Страна разваливалась, придурки всех мастей митинговали, жратва теряла всякое название - просто еда, и только, а Саша, не отчаиваясь разве только от хохляцкого своего упрямства, высматривал и высматривал Таню в громадной, все еще многолюдной, поганеющей Москве.
Потом, когда уже и Союз гавкнулся, а за рубль и поздороваться стало можно не co всяким, Рубан хлопнул себя по лбу: женщине легче поменять семью, работу, подруг и любовника, чем косметичку, парикмахершу и портниху.
Память не подвела; догадка - тоже. На третий день, у косметического, засек ее и провел - погрузневшую, родную. На пятый - знал точно: не случайный адрес, живет там - и живет одна.

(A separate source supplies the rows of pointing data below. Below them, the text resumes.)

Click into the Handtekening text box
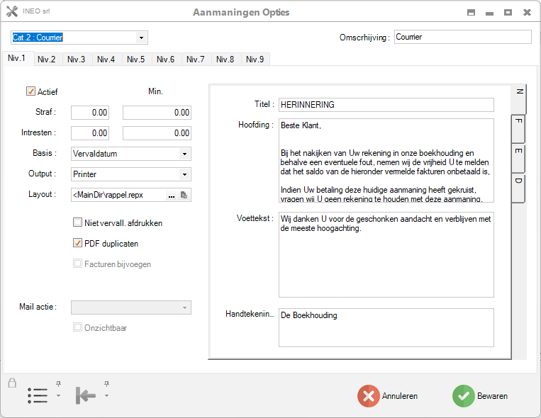The height and width of the screenshot is (418, 541). tap(386, 327)
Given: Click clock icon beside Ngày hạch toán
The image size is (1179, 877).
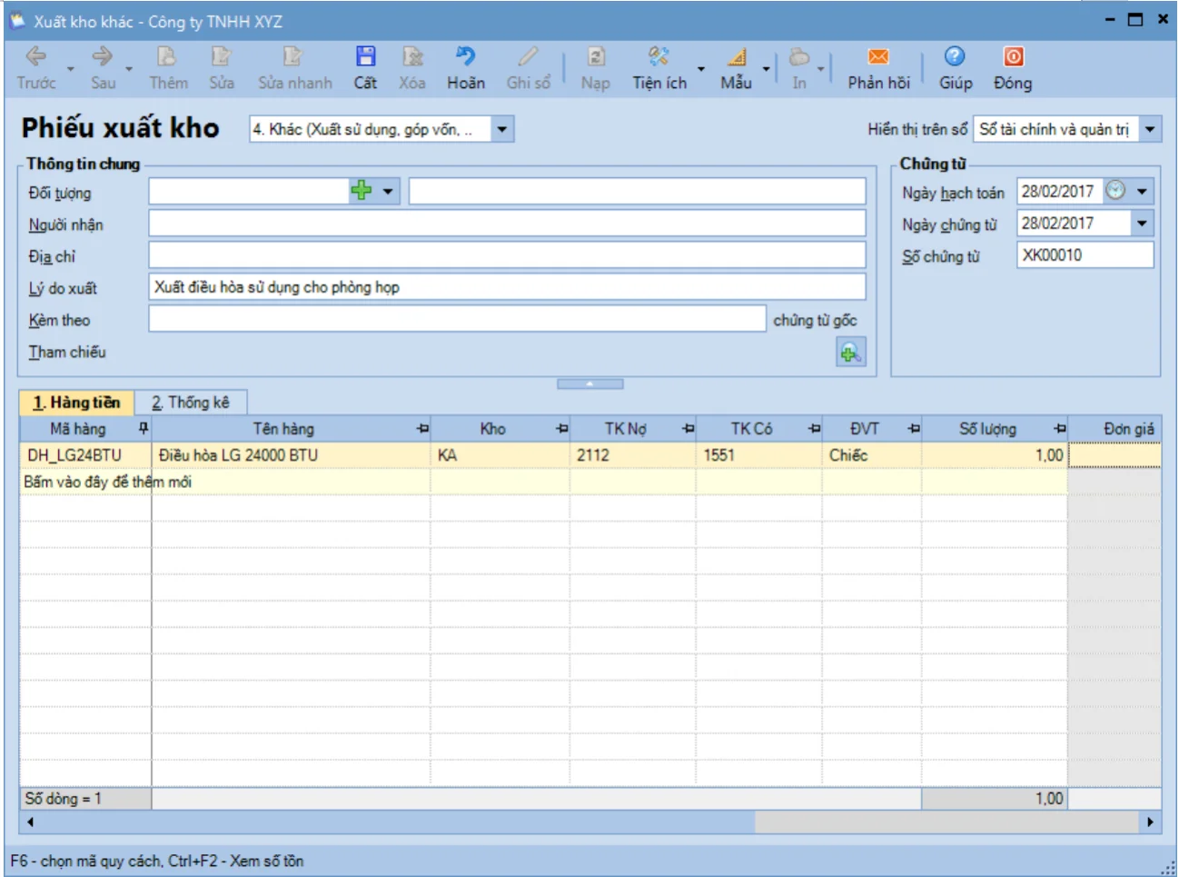Looking at the screenshot, I should tap(1115, 191).
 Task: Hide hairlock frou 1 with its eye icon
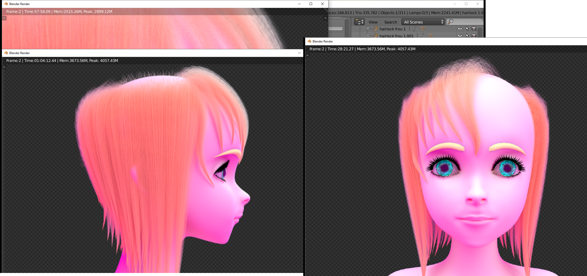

Еще три дня - у Тимофеича запарка, даже с лица сник, работает, конечно, на себя, но по шестнадцать же часов подряд! Рубан завел в машине термосок литра на два, китайский, и скармливал шефу розовое, домодельное, на Тишинке купленное сало с горячим чаем.
Но ключи за эти дни подобрал и, зная, когда Тане положено вынырнуть из метро, побывал в квартире.
Походил в носочках по линолеуму, потрогал ее разбросанное кое-как барахлишко - и назад, к шефу; успел минута в минуту, хотя и заносило дважды. Дороги паршивые.
Еще два дня - круговерть. А теперь - отгул. На целых трое суток! С утра было решил елочку прикупить, потом понял: какая там к черту елочка-палочка! Собрался, сунул за полушубок флакон - и на троллейбус.
Пересел, выскочил, прошел дворами, постоял у окон, высматривая свет и движение, и влетел в дом.
В прихожей осторожно, беззвучно прикрыл за собой дверь, вдохнул тепло, запах, музыку - и вдруг понял, что ни шагу больше сделать не может.
Уселся на скамеечку для обуви и сидел неподвижно, пока из комнаты не появилась Таня и, охнув, не уселась тяжело на первую попавшуюся табуретку.
А тогда сказал совсем не то, что собирался, что повторял уже много дней.
Сказал тихо:
- Слышишь, маленькая, этой Москвы и этой демократии - хватит. У меня мама в Чернигове, старенькая совсем. Поехали домой!